** AIM OF THE TASK **
Collect all lines from the listing that include the string "Identify".

***** SUPPLIED DATA

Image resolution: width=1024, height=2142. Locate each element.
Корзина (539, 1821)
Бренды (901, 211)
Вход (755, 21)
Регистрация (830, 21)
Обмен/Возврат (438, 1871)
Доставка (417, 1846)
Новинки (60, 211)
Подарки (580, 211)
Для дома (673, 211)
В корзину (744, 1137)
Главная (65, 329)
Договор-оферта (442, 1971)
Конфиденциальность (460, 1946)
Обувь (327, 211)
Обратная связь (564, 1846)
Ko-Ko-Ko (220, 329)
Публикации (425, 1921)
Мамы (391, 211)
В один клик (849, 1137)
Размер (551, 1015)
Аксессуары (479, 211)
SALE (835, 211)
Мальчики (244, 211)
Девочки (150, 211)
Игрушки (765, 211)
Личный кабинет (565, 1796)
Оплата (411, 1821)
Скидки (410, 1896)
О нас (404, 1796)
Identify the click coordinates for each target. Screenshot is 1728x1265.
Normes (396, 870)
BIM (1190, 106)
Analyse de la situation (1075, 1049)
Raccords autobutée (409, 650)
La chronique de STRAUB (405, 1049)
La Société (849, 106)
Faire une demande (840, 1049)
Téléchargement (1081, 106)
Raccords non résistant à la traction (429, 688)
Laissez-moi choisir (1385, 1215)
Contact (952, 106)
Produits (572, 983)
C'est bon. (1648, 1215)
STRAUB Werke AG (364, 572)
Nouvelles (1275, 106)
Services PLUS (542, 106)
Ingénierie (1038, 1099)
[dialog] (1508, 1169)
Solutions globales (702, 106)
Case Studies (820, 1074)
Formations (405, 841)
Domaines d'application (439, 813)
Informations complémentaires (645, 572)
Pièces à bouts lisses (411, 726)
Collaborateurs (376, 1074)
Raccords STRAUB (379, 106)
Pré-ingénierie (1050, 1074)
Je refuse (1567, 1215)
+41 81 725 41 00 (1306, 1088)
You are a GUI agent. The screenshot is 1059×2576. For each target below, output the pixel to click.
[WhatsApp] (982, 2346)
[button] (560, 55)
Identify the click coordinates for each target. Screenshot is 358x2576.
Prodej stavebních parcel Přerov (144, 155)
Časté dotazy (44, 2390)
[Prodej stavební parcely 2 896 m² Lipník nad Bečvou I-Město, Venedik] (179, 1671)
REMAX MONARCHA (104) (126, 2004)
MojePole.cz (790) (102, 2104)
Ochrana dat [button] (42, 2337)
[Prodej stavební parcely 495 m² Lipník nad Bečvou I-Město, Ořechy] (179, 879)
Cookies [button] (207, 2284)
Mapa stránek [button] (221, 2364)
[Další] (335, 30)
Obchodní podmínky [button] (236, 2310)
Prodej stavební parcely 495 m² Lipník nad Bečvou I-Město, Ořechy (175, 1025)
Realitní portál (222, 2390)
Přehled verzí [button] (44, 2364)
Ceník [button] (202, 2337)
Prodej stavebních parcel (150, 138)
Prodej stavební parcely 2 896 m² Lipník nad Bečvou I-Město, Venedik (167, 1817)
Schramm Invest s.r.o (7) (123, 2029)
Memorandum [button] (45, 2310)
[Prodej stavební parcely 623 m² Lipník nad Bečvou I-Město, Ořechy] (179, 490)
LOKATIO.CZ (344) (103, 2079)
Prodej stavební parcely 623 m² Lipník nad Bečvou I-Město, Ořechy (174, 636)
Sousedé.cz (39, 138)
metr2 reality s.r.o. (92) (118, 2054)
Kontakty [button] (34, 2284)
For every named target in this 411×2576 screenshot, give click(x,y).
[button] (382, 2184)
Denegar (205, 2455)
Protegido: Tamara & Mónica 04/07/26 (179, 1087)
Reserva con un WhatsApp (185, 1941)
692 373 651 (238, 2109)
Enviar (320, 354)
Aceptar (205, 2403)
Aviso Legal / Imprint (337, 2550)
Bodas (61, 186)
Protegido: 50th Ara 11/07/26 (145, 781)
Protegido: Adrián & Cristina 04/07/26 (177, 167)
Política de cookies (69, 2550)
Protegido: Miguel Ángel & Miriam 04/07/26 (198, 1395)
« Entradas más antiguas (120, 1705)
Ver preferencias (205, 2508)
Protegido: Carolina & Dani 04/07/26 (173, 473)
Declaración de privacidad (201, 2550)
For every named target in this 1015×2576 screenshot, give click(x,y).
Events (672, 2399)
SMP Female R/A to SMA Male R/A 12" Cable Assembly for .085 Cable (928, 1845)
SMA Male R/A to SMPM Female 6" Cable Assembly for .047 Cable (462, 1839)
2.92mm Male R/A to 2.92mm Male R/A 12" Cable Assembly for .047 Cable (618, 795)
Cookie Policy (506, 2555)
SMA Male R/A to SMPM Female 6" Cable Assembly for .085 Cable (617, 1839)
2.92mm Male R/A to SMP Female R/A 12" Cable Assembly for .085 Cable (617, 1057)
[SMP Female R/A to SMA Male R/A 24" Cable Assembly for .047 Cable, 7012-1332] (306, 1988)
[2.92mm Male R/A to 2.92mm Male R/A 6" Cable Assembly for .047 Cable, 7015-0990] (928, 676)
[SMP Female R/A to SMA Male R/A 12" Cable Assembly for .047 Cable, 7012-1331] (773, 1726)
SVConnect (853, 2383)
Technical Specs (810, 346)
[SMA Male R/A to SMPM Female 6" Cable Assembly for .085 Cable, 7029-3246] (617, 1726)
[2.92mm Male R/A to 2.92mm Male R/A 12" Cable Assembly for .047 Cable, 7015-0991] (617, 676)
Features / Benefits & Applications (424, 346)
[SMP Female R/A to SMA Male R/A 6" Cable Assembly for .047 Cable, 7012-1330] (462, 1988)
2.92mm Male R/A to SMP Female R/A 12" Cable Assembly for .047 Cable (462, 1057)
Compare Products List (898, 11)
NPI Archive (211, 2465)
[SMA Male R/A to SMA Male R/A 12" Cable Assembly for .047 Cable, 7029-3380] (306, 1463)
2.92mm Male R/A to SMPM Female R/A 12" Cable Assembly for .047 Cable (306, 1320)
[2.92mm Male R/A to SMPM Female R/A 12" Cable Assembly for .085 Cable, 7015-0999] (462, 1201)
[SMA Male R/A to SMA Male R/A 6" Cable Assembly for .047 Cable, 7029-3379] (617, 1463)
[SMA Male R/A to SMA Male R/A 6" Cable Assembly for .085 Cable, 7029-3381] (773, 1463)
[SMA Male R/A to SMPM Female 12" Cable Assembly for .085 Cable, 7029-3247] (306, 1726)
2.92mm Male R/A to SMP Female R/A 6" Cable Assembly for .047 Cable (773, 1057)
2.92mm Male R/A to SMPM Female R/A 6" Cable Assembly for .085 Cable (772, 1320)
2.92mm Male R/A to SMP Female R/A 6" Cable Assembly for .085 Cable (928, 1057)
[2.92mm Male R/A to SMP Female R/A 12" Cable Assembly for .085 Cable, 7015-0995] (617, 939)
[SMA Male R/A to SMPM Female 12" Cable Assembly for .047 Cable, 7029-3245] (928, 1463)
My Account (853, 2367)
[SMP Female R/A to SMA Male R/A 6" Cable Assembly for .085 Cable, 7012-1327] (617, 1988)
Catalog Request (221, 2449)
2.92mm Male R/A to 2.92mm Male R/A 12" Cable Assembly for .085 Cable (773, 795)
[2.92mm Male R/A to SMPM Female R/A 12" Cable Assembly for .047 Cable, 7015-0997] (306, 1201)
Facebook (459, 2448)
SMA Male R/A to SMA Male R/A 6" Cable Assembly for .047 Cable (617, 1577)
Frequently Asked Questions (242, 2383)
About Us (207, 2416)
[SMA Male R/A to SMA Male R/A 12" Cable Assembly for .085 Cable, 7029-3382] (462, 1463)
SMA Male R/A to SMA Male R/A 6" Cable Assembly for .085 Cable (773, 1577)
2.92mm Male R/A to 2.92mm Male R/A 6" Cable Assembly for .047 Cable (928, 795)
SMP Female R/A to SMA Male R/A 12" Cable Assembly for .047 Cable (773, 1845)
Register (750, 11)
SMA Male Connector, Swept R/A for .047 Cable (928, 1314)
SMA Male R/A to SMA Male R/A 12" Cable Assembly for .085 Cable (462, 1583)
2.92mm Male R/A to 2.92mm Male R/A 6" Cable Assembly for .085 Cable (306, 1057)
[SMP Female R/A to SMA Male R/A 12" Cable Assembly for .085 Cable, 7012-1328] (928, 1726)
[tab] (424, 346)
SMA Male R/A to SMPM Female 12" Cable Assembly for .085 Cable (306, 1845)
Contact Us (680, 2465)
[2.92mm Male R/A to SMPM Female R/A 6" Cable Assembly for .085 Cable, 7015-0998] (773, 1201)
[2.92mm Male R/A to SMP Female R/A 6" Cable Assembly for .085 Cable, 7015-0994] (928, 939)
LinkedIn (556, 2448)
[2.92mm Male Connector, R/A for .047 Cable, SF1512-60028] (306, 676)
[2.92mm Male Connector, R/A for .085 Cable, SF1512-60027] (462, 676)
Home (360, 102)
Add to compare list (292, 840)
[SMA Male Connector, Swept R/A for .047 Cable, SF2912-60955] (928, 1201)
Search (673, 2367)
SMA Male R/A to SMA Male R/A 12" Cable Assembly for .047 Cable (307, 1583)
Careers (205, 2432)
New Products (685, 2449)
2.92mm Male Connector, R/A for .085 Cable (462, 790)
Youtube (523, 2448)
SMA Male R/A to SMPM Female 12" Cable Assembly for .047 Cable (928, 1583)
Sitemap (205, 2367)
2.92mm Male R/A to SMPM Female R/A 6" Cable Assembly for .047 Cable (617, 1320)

**********

** SOLUTION FOR THIS PROBLEM **
Identify the click coordinates for each target. Screenshot is 1728x1265.
Identify the click coordinates for each target. Screenshot is 358x2576.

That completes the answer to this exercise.